_ACTIVITY_
Only the lines from the one that contains "This screenshot has height=1534, width=690." to the last line below, both included, should be transcribed. Pictures stay out of the copy.

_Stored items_
----

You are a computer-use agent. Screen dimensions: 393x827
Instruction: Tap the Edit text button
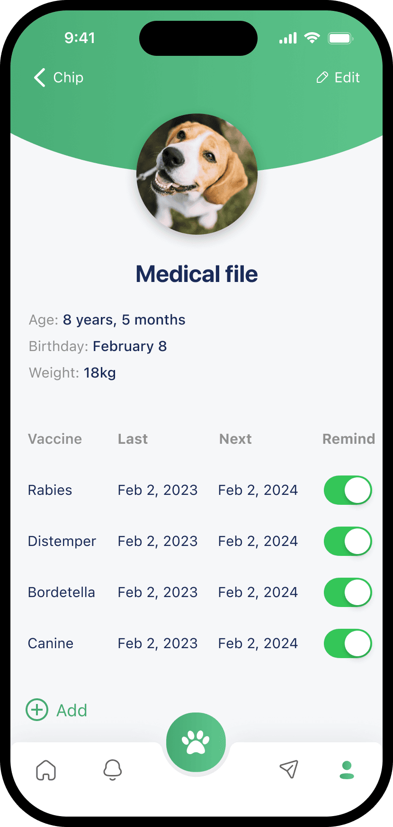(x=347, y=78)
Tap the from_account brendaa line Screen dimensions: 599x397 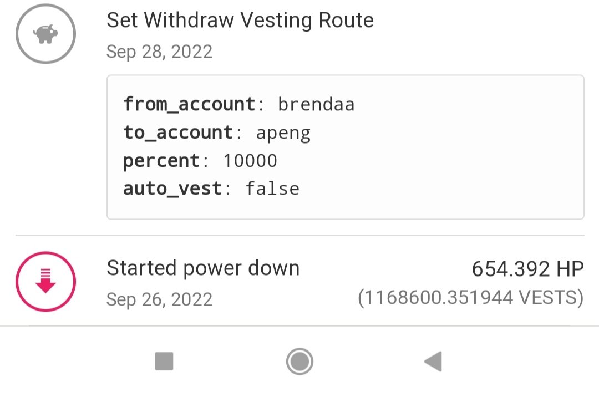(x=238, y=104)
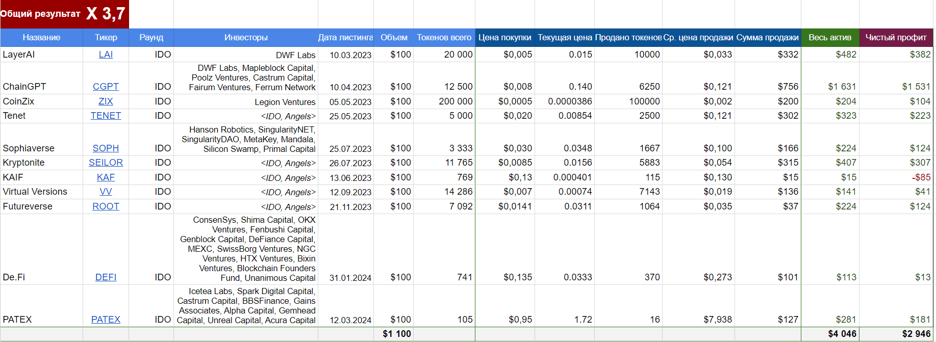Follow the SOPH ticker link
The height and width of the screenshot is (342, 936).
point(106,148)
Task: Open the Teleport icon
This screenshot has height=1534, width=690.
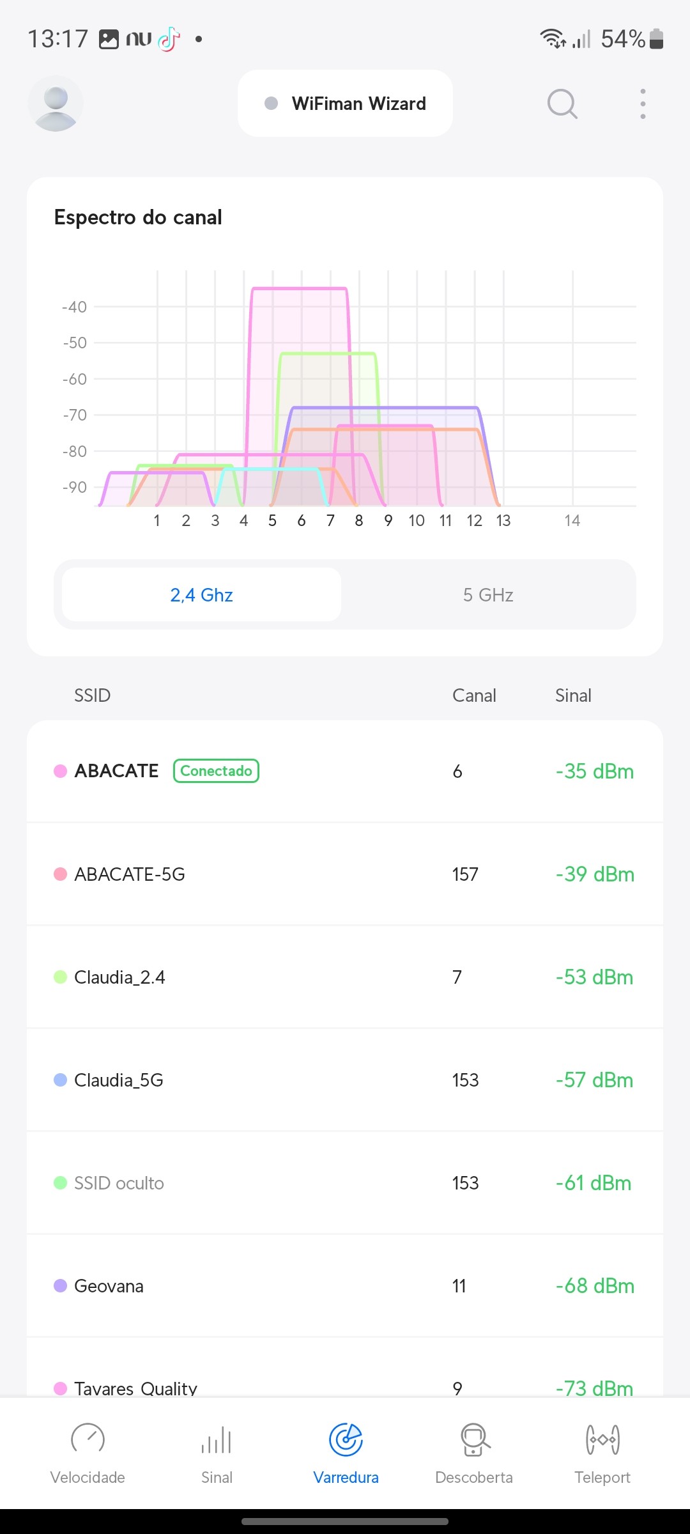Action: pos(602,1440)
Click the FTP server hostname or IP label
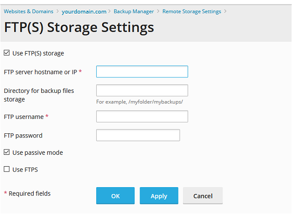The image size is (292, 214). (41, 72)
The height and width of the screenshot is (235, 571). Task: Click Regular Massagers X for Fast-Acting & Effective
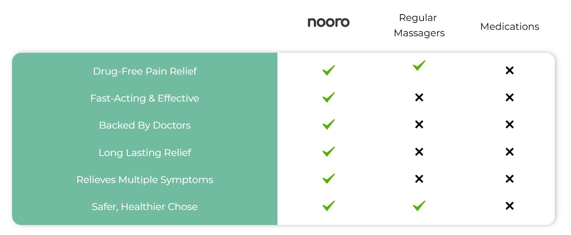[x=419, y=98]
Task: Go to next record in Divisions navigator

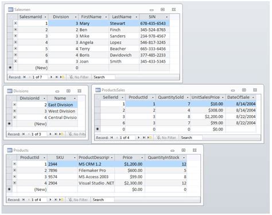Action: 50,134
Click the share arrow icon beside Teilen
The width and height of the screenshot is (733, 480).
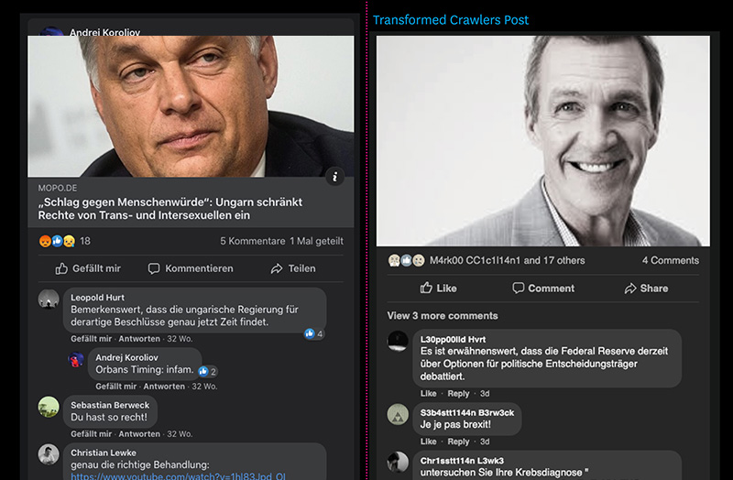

----

_RESPONSE TO THIS EXERCISE_
This screenshot has height=1534, width=690.
Action: pos(602,1440)
Click the FTP server hostname or IP label
The image size is (292, 214). (41, 72)
The height and width of the screenshot is (235, 571). Task: Click Regular Massagers X for Fast-Acting & Effective
[x=419, y=98]
Task: Go to next record in Divisions navigator

Action: 50,134
Click the share arrow icon beside Teilen
The width and height of the screenshot is (733, 480).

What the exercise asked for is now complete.